To the Ephesians he writes, “I therefore, a prisoner for the Lord, beg you to lead a life worthy of the calling to which you have been called, with all lowliness and meekness, with patience, forbearing one another in love, eager to maintain the unity of the Spirit in the bond of peace.”  The community reflects Christ.  Therefore peace, unity and love are to be fostered by all whereas conflict, division, and indifference within the community reveals a lack of Christ’s Spirit among us.

 

To the Corinthians he writes:

For just as the body is one and has many members, and all the members of the body, though many, are one body, so it is with Christ.  For by one Spirit we were all baptized into one body – Jews or Greeks, slaves or free – and all were made to drink of one Spirit.  For the body does not consist of one member but of many.  If the foot should say, "Because I am not a hand, I do not belong to the body," that would not make it any less a part of the body.  And if the ear should say, "Because I am not an eye, I do not belong to the body," that would not make it any less a part of the body.  If the whole body were an eye, where would be the hearing?  If the whole body were an ear, where would be the sense of smell?  But as it is, God arranged the organs in the body, each one of them, as he chose.  If all were a single organ, where would the body be?  As it is, there are many parts, yet one body.  The eye cannot say to the hand, "I have no need of you," nor again the head to the feet, "I have no need of you."  On the contrary, the parts of the body which seem to be weaker are indispensable, and those parts of the body which we think less honorable we invest with the greater honor, and our unpresentable parts are treated with greater modesty, which our more presentable parts do not require.  But God has so composed the body, giving the greater honor to the inferior part, that there may be no discord in the body, but that the members may have the same care for one another.
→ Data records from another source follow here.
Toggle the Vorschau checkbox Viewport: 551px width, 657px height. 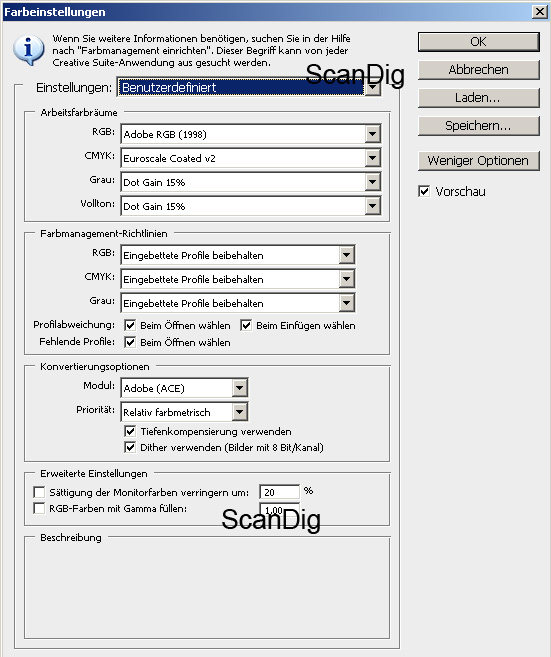click(x=424, y=191)
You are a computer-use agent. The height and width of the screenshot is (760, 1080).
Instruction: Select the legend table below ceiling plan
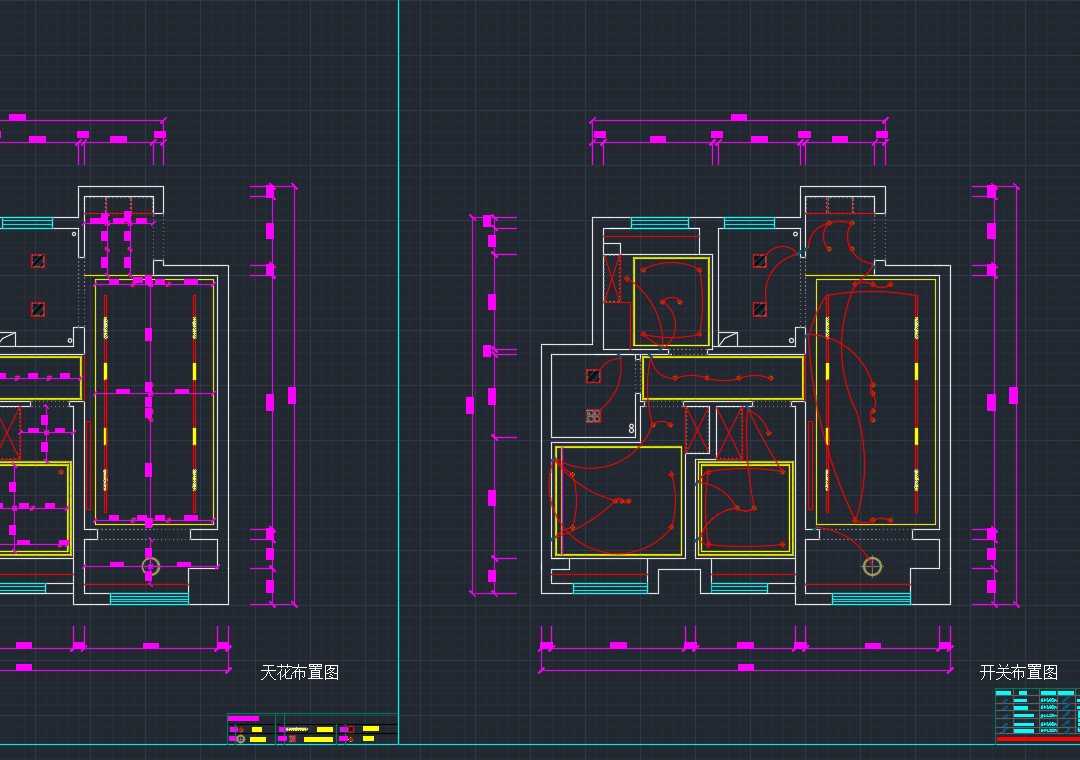[312, 729]
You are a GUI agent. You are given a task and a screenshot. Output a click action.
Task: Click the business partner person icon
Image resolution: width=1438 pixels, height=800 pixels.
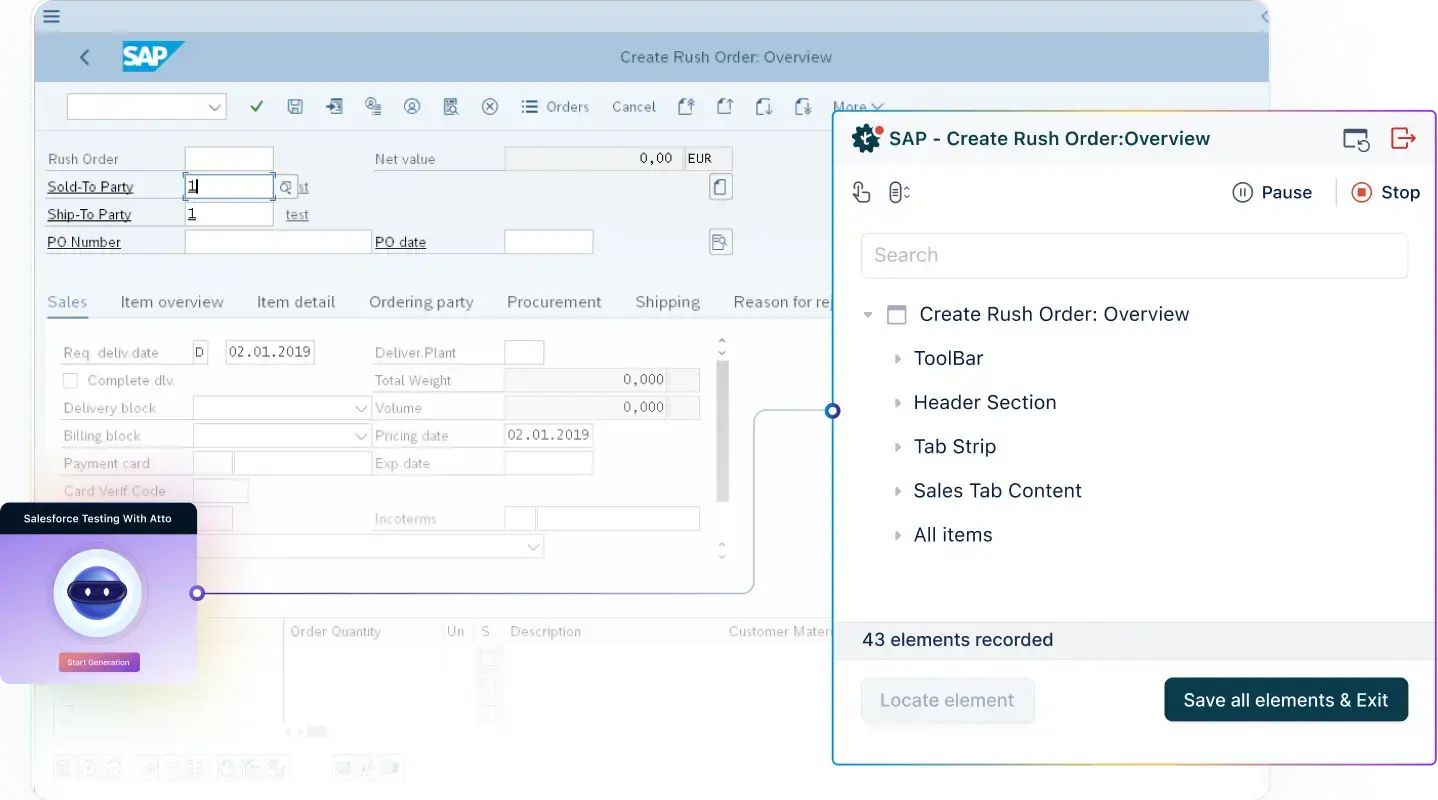(x=412, y=106)
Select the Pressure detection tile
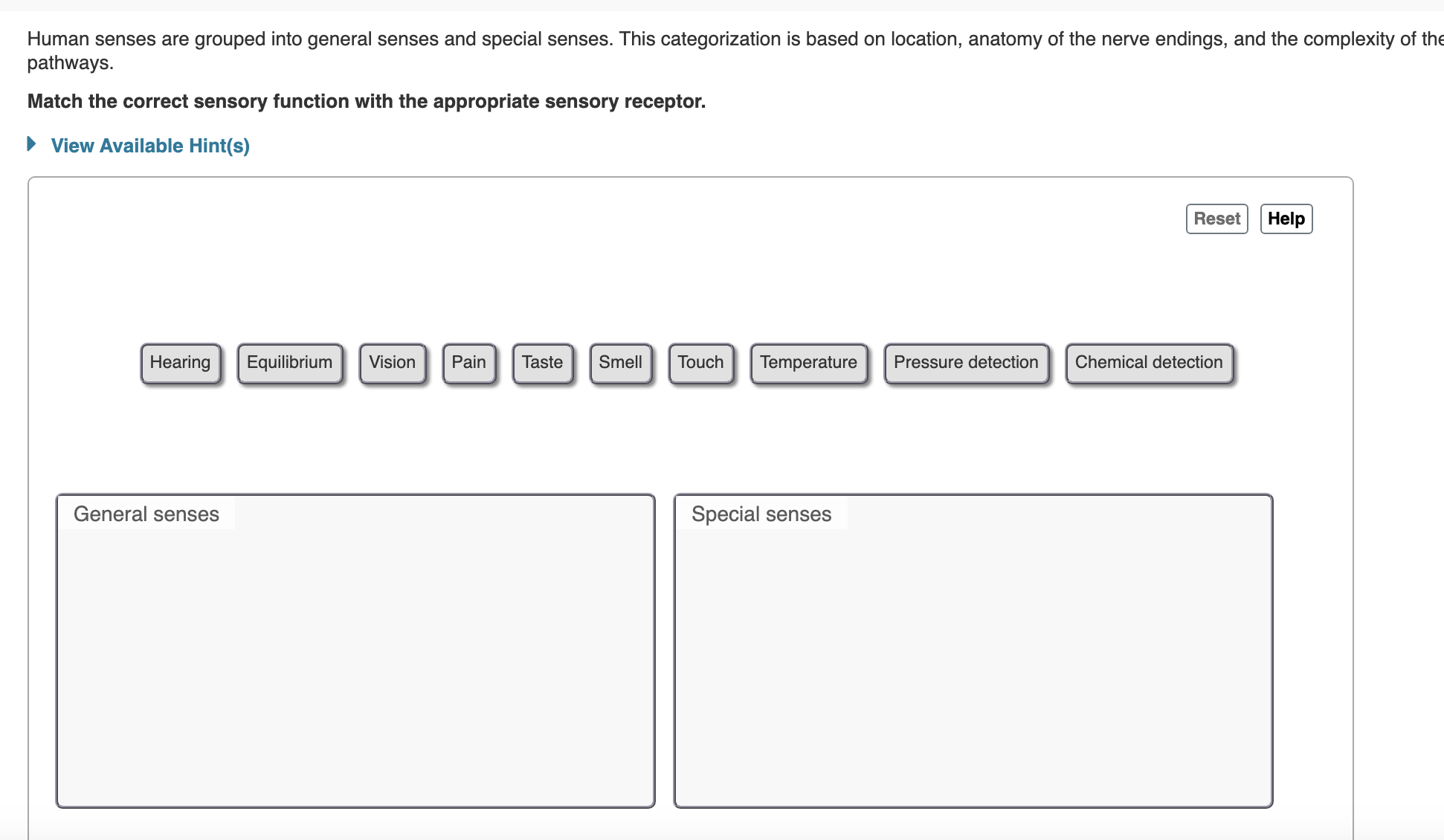The height and width of the screenshot is (840, 1444). point(966,363)
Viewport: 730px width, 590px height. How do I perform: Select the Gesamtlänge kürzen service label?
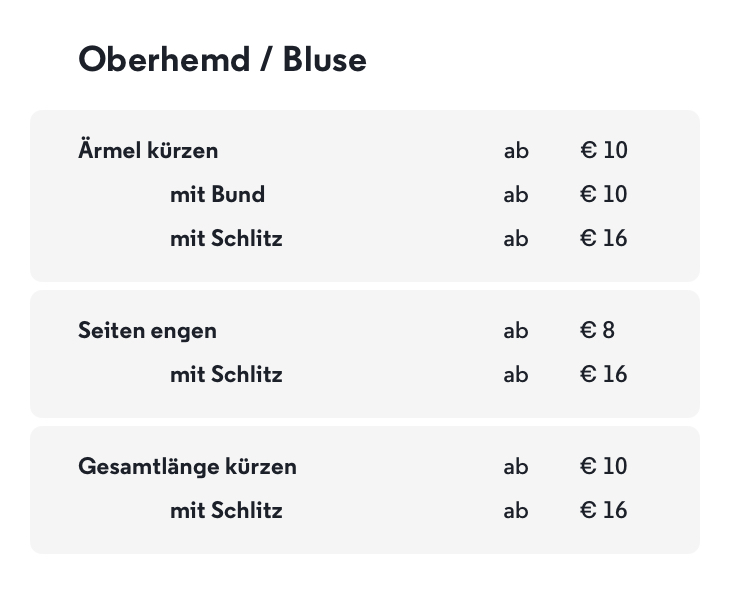click(x=187, y=466)
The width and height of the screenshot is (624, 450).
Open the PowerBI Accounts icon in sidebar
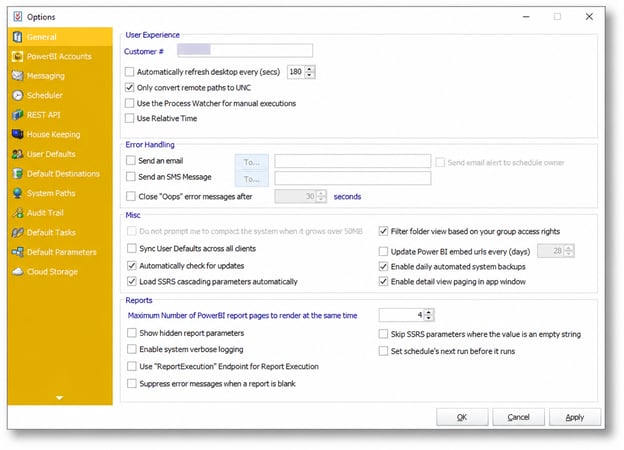(17, 56)
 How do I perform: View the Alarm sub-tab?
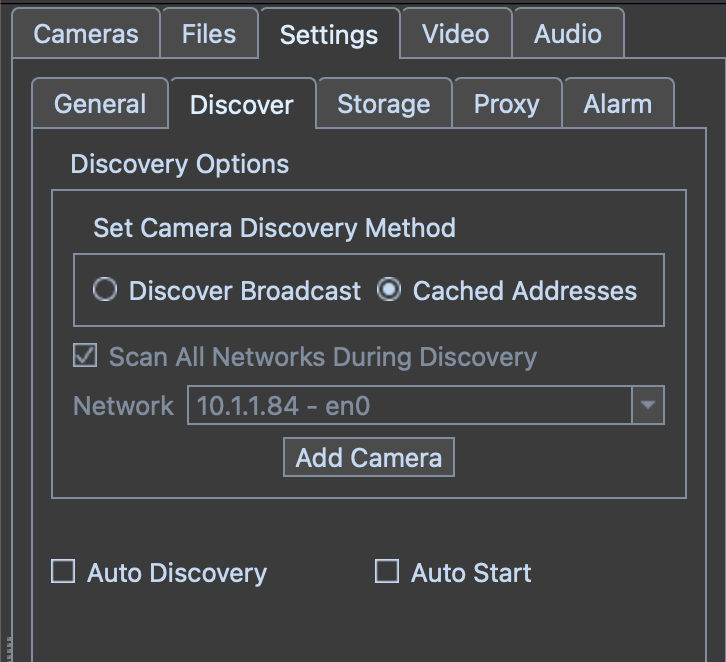[617, 104]
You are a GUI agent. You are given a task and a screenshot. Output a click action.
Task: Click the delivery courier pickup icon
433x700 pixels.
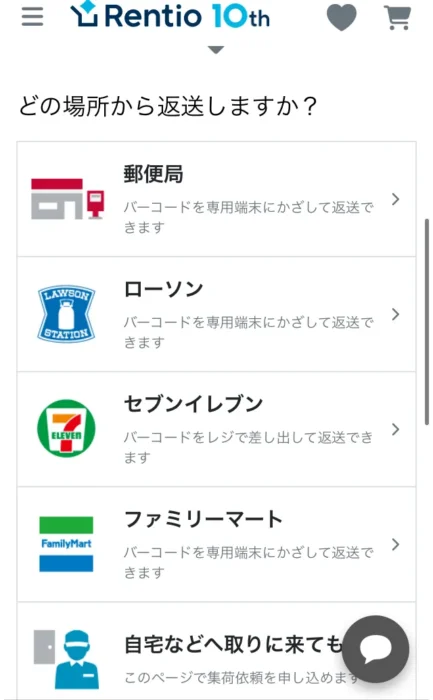(67, 659)
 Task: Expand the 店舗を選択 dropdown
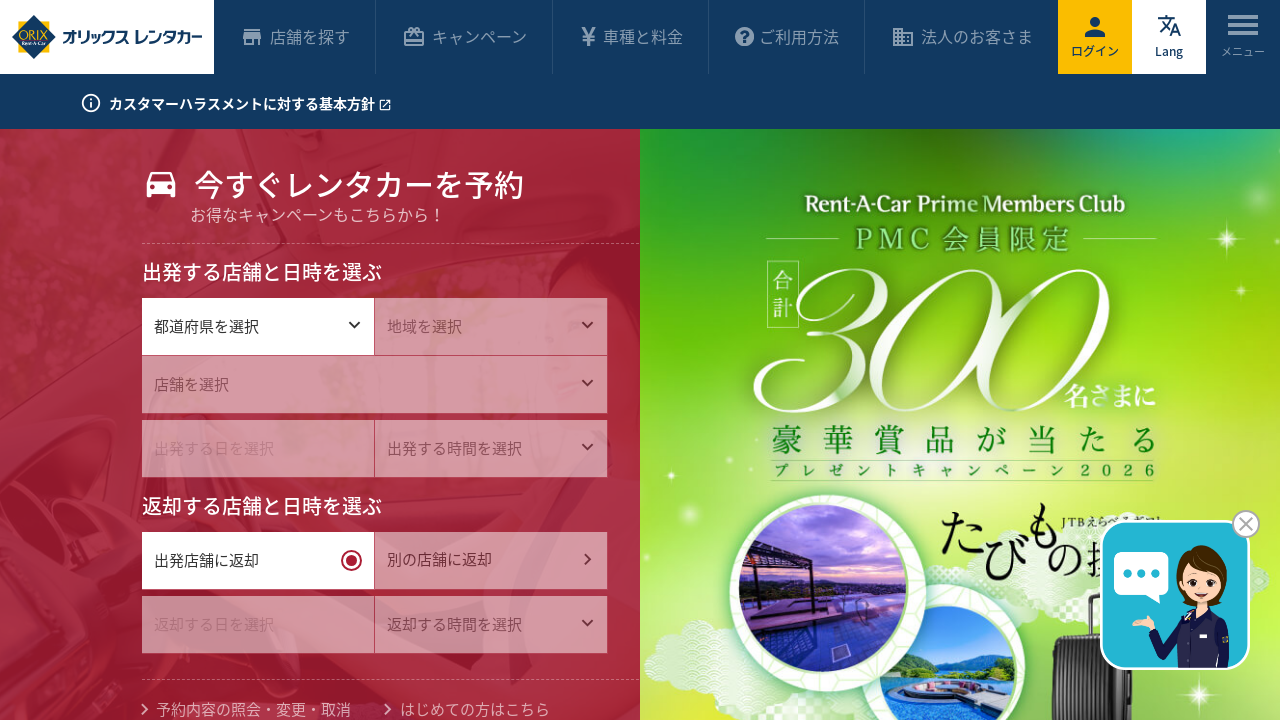coord(374,384)
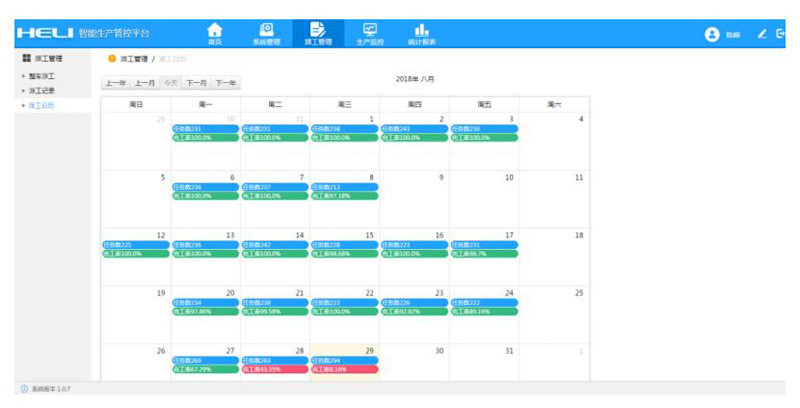This screenshot has width=800, height=408.
Task: Go to previous month with 上一月 button
Action: (x=145, y=83)
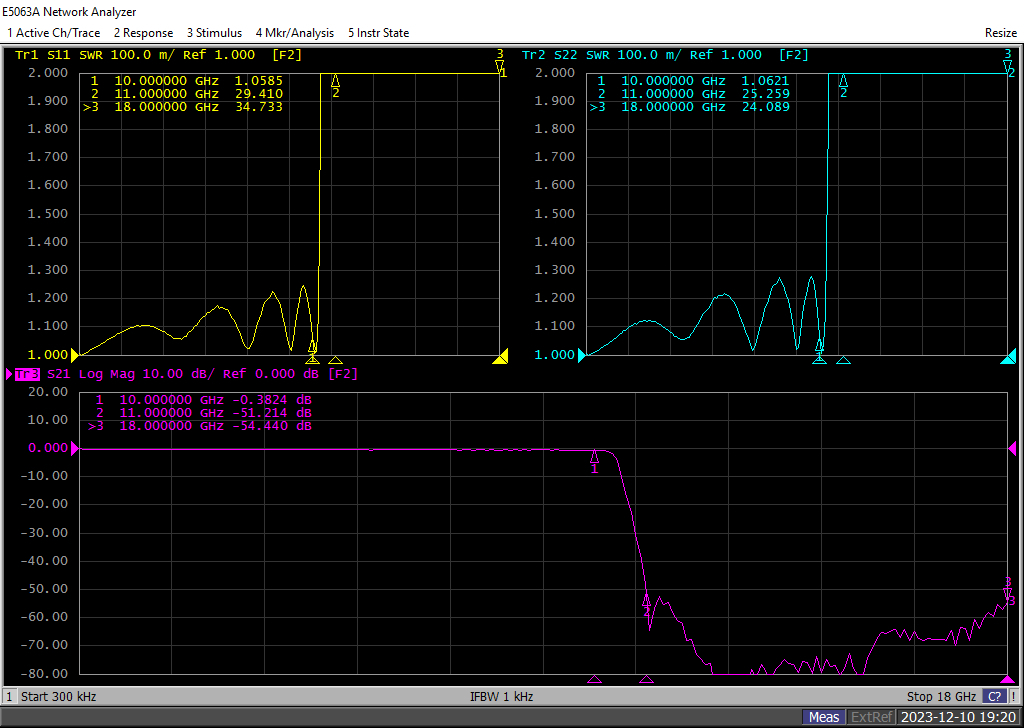Click the Stop 18 GHz stimulus field
This screenshot has width=1024, height=728.
pyautogui.click(x=941, y=696)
If one member suffers, all suffer together; if one member is honored, all rejoice together. (1Corinthians 12:12-26)

 

“Holiness of life” is not just about one’s personal relationship with God.  Love of God and love of the neighbor are two sides of the same coin – you can’t have one without the other.  Holiness of life includes how we conduct ourselves within the community that gathers around Jesus, the one whom he called Father and their Holy Spirit.  It is into this gathered community that we baptize – it is to this gathered community that God makes his covenantal promises.  It is this community that is set apart by God to be his Holy people – the witnesses of Divine love for all people.  We are all in this together – all of us – whether we like it or not.  The exhortation to Holiness of life means that we must strive to live together in peace as one people.  It doesn’t mean we always have to agree on everything, but we should never dismiss someone because of their opinions.  It doesn’t mean that we have to like everyone either, but we must always treat one another with respect.  Holiness of life here in the community means sharing our burdens in common as best we can, each pulling their own weight, and valuing each member – each man, woman and child – for the dignity that each one bears as a beloved child of God.

 

We are a pilgrim band, marching together to the Promised Land.  We will endure together, holding one another up when times are hard.  The way may be dark and cheerless; we may at times be frightened or lose our way.  But we are never, never alone.  Together, as one company – the company in Christ and with Christ as our head – we will overcome whatever trials and tribulations come our way.  Bring ‘em on, I say!  We have Jesus on our side!  And we are all one great company, united forever in the One whose Name we adore, Father, Son and Holy Spirit.  Amen.